You see, I was so consumed by my addiction – that I thought alcohol was helping my anxiety and other health conditions, as opposed to creating the problems. I ran to the one thing that was destroying my life – while running away from those who knew I needed help and loved me. In hindsight, I feel so guilty for not seeing the issues I was causing for those I loved. If there is one silver-lining, my oldest daughter, Lila, was too young to remember the smell of cheap liquor on my breath – and the stench of incompetence and despair when I took her to the park drunk at 2pm on a Tuesday.
I felt beaten down, and tired.

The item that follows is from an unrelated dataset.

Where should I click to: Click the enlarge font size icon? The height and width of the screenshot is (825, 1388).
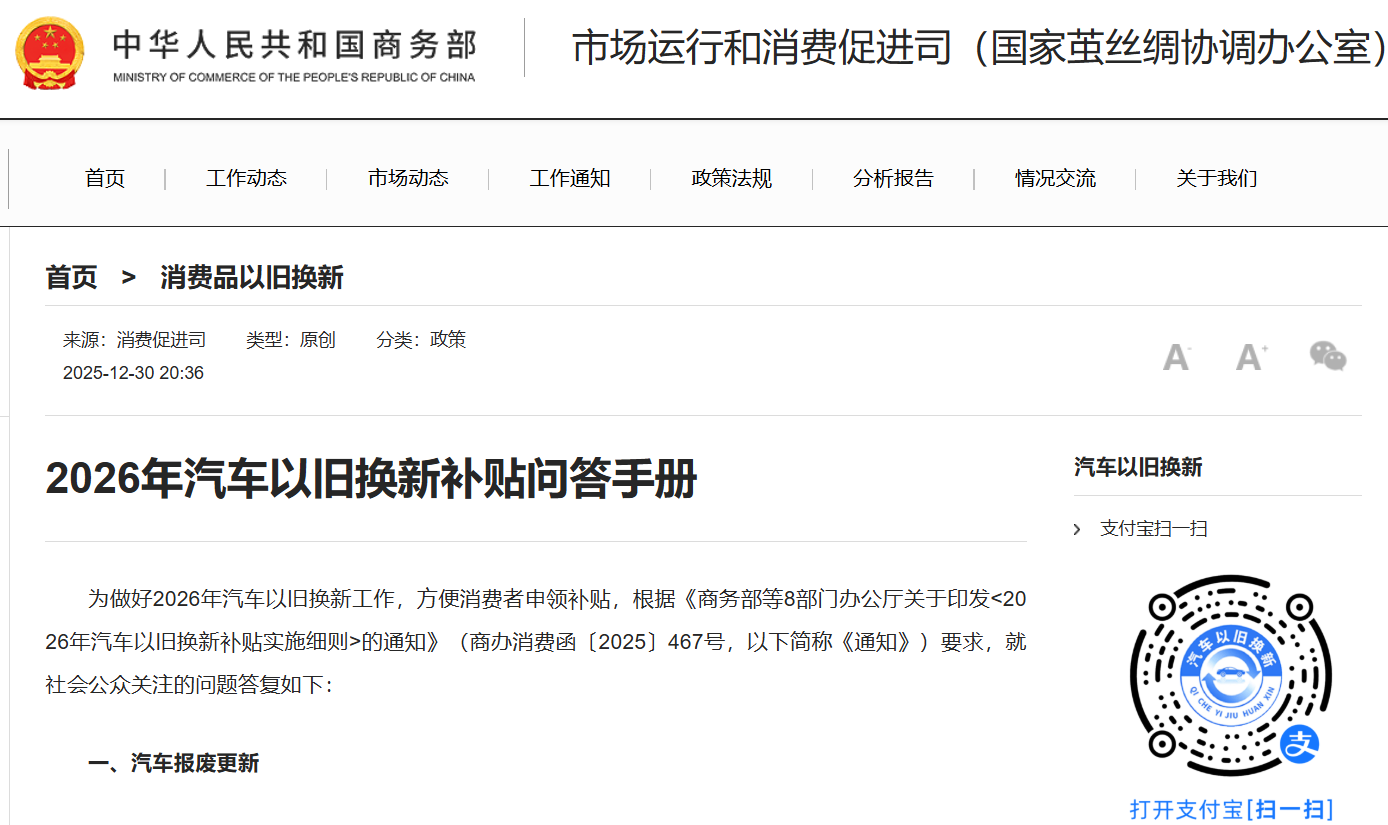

I looked at my then 5-year-old daughter and committed to breaking the cycle of addiction that burdens my family. My Uncle Johnny and Aunt Mary-Ann both died of heroin overdoses at a young age – and both of my sisters have struggled with heroin and prescription pills. Both are still deep into their addictions – but my older sister is especially in bad shape, and I just don’t know how much longer she will live. It breaks my heart that her two sons must live without their mother – and try to cope with the fact she has chosen drugs and dangerous men over being in their lives. She just missed her oldest son’s high-school graduation, and as I write this entry, I cry for that young man who is achieving so many goals despite the lack of parental guidance.
With alcohol, I had the perception that I could “function” or since it’s a legal substance, it’s “no big deal.” That can’t be farther from the truth. Alcohol impacted my brain to the extent, 7-years later, it’s still healing, I believe. The scariest side effect of chronic alcohol consumption was I lost my ability to feel emotions, outside of the love I felt for my child. When she was away with her mother, I was useless. I was hopeless, and I was sad. I didn’t care much for myself at that point – but the love for Lila kept me going to work, hiding my addiction and somehow holding things together just enough to finally make the right decision.
Now, seven years after quitting – I am certainly in a much clearer space, with a lot more energy, and thank God I can feel emotions at a high level again. I cry during almost every Disney movie – and when I hug my family, it feels so warm.
I decided to embrace the discomfort of progress. It’s easy to get drunk every-day – or eat like crap and be on the fast track to Diabetes/Hypertension. It’s easy to roll-up doobies and puff-puff pass with the dudes, instead of getting up early for work, then hitting the gym. Nothing, and I mean NOTHING that is amazing will be easy. Nothing worthwhile happens when your mind and body is not in motion. Progress comes through adversity – and adversity comes when you get out of your comfort zone.
If I kept drinking, and COVID hit – I am fairly certain I would be dead, or the equivalent. But today, I will pick up my oldest from middle-school, then come home to my partner and baby-girl to give them big hugs. Massive embraces! Then, off to basketball practice – then home again to cook dinner and have fun with the family. A bottle of cold beer sounds good – and I think of it often – but nothing feels better than knowing you have big responsibilities, and nothing builds more confidence than knowing you can uphold those obligations. It’s priceless!